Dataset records
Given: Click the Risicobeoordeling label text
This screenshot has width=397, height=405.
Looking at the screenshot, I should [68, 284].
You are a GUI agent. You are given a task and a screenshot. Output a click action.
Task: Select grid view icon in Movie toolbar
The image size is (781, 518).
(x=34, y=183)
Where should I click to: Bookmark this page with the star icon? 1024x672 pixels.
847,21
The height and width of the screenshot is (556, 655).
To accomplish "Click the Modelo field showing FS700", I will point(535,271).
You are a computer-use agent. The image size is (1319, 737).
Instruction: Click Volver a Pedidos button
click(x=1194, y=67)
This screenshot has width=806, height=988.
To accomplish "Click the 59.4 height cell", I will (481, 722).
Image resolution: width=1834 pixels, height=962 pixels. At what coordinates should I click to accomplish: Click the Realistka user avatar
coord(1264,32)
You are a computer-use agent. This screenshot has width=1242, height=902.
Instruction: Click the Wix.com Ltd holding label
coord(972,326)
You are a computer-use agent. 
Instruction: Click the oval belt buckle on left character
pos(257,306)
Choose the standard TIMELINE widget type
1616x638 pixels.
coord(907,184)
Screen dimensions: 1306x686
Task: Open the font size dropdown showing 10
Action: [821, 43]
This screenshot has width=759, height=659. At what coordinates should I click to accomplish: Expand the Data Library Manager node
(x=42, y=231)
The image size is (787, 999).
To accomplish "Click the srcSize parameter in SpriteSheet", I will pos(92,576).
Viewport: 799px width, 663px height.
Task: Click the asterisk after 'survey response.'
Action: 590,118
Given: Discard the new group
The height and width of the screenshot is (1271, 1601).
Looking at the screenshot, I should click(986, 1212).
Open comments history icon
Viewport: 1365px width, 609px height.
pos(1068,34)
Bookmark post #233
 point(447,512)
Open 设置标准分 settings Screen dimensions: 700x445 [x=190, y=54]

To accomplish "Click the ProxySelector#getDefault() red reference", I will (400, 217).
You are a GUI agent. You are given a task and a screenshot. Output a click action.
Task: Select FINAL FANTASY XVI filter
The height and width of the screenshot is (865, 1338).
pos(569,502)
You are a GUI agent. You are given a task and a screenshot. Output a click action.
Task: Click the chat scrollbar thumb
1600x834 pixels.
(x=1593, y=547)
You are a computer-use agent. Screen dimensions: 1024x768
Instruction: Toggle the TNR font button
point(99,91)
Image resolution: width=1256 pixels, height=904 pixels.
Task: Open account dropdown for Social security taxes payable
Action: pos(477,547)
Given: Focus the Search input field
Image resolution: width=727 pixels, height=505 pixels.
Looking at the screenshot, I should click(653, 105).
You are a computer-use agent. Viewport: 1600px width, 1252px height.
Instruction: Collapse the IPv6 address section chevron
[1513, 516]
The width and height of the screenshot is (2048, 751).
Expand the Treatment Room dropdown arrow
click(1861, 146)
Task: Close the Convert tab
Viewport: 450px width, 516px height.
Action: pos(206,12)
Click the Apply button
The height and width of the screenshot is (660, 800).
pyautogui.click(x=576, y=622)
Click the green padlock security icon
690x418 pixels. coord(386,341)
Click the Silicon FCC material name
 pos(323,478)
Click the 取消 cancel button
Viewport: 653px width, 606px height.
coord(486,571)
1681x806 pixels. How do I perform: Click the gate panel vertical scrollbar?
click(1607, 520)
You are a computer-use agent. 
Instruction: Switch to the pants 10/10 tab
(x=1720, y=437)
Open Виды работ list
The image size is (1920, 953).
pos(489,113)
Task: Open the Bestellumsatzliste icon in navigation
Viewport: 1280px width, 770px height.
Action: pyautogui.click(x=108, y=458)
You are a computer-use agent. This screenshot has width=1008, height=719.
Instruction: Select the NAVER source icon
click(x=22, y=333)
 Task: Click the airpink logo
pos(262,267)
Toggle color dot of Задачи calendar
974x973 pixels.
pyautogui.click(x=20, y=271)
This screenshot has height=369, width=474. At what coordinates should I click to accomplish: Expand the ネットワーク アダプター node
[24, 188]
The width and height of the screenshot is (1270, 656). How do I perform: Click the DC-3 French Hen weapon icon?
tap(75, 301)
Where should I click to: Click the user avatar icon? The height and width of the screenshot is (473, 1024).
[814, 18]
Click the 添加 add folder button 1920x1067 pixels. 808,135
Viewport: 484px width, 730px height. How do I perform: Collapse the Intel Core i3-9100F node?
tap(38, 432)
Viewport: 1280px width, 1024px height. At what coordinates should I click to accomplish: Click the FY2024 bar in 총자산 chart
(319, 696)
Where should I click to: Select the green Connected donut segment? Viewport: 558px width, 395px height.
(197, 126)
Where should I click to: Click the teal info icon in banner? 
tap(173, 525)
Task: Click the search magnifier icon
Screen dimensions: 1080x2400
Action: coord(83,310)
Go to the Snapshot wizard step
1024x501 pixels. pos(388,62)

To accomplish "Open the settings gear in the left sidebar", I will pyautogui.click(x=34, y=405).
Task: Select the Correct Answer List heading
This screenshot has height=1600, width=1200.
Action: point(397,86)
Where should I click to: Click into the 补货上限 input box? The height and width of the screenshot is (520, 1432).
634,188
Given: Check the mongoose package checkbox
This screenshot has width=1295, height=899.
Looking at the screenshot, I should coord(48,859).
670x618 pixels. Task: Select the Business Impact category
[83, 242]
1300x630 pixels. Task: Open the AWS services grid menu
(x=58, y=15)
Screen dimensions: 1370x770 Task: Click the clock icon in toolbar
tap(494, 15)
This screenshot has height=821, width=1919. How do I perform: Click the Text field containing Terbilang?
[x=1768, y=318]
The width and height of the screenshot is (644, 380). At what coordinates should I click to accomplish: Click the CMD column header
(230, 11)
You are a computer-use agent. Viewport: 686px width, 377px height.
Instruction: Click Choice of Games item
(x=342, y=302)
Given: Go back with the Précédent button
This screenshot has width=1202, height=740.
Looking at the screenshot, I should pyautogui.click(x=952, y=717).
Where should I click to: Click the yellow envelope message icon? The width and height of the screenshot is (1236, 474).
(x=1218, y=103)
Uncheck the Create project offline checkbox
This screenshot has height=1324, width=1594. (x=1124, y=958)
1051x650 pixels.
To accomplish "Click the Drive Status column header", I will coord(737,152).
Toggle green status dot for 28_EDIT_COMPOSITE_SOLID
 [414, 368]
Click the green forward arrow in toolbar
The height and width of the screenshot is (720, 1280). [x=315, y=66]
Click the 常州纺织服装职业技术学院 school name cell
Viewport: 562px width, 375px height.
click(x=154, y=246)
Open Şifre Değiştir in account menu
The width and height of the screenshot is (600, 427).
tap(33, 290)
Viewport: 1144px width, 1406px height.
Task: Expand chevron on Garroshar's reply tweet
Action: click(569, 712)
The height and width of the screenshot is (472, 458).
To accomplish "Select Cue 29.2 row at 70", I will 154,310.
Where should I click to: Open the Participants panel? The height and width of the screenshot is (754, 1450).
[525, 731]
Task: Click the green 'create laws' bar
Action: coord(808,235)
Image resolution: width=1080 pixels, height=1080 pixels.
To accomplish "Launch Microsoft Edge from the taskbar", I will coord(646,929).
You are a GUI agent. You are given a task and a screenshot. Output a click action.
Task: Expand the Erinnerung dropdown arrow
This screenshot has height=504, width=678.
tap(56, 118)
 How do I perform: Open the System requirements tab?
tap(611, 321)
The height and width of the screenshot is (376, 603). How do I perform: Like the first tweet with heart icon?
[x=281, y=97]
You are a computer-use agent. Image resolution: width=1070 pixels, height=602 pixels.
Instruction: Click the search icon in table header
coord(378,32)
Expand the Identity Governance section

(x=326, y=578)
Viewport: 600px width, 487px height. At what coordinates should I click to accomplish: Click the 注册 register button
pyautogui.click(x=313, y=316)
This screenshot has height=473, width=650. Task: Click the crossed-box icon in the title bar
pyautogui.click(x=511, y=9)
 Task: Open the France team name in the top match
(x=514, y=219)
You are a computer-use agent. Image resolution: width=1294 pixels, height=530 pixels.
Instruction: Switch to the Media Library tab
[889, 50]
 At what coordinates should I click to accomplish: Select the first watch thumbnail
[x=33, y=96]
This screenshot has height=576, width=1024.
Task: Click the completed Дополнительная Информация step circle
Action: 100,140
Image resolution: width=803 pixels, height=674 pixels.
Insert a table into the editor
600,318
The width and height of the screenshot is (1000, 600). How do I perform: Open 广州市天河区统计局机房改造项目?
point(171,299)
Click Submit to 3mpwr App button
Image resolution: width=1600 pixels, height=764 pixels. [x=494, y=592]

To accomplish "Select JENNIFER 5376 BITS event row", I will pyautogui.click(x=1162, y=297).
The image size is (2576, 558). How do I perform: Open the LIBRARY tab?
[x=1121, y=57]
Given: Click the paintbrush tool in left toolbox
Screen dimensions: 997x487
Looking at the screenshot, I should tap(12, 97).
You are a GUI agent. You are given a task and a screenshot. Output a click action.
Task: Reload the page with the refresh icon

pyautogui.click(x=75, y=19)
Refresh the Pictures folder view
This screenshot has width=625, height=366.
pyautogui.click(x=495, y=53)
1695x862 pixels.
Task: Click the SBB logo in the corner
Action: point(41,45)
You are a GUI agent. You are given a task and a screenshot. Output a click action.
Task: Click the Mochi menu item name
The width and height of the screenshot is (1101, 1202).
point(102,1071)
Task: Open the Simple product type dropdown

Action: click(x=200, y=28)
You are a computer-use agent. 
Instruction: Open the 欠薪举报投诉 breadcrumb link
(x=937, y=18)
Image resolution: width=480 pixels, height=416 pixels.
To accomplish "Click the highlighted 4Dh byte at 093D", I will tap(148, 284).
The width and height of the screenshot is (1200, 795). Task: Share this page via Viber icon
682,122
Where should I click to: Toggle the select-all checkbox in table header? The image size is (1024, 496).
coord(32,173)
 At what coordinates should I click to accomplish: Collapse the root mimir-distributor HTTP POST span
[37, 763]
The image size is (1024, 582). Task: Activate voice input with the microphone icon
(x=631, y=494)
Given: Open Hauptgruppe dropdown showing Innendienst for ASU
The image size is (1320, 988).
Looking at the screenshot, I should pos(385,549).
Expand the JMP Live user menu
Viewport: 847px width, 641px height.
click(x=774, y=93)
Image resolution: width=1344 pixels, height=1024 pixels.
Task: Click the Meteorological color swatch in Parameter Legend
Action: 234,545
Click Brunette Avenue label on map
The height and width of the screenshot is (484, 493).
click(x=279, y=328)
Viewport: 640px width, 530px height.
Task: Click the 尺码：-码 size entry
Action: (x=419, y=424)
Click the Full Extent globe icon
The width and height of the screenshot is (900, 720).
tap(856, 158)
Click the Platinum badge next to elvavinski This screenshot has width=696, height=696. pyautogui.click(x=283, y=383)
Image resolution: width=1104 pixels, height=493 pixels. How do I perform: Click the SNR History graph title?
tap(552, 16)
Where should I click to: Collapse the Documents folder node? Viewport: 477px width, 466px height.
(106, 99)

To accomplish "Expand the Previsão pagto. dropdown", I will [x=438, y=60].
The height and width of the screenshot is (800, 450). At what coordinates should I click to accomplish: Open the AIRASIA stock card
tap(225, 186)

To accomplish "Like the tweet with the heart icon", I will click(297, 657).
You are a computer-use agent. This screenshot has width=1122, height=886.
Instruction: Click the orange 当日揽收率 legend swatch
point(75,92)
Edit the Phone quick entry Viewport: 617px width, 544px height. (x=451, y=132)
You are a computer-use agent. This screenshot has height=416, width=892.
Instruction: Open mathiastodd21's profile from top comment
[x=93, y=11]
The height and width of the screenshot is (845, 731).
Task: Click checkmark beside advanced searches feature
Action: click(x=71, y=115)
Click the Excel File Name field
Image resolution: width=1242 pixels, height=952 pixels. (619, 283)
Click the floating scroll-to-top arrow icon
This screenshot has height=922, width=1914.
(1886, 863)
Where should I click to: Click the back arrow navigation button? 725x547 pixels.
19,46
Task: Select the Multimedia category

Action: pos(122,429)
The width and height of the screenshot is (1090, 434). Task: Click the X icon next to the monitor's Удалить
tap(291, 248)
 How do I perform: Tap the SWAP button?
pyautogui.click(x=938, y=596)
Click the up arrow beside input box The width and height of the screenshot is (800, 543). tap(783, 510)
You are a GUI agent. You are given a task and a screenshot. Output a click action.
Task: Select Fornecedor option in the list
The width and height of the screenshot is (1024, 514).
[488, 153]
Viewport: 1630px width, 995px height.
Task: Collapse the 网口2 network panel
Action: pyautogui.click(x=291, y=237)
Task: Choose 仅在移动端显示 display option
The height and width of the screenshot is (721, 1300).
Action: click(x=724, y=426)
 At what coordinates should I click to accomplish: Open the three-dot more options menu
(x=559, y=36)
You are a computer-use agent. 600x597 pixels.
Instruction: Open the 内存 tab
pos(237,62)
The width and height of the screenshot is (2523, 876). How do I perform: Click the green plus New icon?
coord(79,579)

- TO DO: Look above for the line holding "Given: Click the paintbrush" and the line holding "Image resolution: width=480". Retype both, and every line between them, word for word and nothing else.

- WRITTEN SOLUTION:
Given: Click the paintbrush tool in left toolbox
Screen dimensions: 997x487
Looking at the screenshot, I should tap(12, 97).
You are a GUI agent. You are given a task and a screenshot. Output a click action.
Task: Reload the page with the refresh icon

pyautogui.click(x=75, y=19)
Refresh the Pictures folder view
This screenshot has width=625, height=366.
pyautogui.click(x=495, y=53)
1695x862 pixels.
Task: Click the SBB logo in the corner
Action: point(41,45)
You are a GUI agent. You are given a task and a screenshot. Output a click action.
Task: Click the Mochi menu item name
The width and height of the screenshot is (1101, 1202).
point(102,1071)
Task: Open the Simple product type dropdown

Action: click(x=200, y=28)
You are a computer-use agent. 
Instruction: Open the 欠薪举报投诉 breadcrumb link
(x=937, y=18)
Image resolution: width=480 pixels, height=416 pixels.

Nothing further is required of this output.